Entries provided:
-- -- --
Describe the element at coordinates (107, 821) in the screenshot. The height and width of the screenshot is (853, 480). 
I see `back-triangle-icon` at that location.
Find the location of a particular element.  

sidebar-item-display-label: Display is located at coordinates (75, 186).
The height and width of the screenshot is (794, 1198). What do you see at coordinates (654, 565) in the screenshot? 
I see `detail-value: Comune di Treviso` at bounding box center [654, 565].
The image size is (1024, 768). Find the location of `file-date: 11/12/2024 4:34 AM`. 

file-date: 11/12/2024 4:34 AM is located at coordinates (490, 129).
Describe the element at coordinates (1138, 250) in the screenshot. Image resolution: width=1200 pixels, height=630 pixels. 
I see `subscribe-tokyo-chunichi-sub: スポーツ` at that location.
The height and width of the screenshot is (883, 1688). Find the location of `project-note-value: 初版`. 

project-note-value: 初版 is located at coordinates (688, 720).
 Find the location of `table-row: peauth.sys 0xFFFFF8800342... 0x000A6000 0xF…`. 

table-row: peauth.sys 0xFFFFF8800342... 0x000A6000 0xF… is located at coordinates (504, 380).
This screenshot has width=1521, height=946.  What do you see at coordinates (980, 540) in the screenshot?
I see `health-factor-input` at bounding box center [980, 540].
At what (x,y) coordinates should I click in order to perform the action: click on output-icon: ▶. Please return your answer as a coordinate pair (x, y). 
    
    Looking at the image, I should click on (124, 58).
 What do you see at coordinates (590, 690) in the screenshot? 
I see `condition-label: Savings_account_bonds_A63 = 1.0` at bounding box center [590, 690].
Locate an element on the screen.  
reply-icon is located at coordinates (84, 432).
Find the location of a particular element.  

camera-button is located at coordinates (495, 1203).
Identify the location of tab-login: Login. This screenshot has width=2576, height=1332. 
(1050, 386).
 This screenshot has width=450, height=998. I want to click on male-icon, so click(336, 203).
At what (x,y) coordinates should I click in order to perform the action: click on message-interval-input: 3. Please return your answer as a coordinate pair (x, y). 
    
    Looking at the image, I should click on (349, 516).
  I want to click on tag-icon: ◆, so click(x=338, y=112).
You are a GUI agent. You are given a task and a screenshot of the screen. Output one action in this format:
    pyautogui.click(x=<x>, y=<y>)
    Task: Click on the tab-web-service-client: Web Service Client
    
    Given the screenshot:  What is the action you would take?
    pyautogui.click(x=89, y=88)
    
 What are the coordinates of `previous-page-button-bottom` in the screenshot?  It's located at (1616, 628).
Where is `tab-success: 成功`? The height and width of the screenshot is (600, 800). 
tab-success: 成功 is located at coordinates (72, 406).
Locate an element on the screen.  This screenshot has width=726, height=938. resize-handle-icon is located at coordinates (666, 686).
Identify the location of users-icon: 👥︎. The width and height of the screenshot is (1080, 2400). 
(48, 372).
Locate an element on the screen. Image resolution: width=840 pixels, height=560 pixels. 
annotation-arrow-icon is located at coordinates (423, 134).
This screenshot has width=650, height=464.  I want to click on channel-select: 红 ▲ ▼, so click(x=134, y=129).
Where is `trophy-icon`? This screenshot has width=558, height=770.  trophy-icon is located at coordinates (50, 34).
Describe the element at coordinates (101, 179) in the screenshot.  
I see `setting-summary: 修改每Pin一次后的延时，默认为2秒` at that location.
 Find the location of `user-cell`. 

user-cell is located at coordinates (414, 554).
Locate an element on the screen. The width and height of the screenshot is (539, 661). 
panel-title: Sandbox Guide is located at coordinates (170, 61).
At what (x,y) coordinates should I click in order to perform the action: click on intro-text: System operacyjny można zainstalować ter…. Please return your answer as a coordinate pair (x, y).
-- -- --
Work to complete: Render the records from the start up to and including the line with "center [654, 565]." as a two-column CSV with the columns request and response, one row per request. Put the request's text and its answer each in a single quoted field, with line breaks replaced by spaces.

Reply to the exercise:
request,response
"Describe the element at coordinates (107, 821) in the screenshot. The height and width of the screenshot is (853, 480).","I see `back-triangle-icon` at that location."
"Find the location of a particular element.","sidebar-item-display-label: Display is located at coordinates (75, 186)."
"The height and width of the screenshot is (794, 1198). What do you see at coordinates (654, 565) in the screenshot?","I see `detail-value: Comune di Treviso` at bounding box center [654, 565]."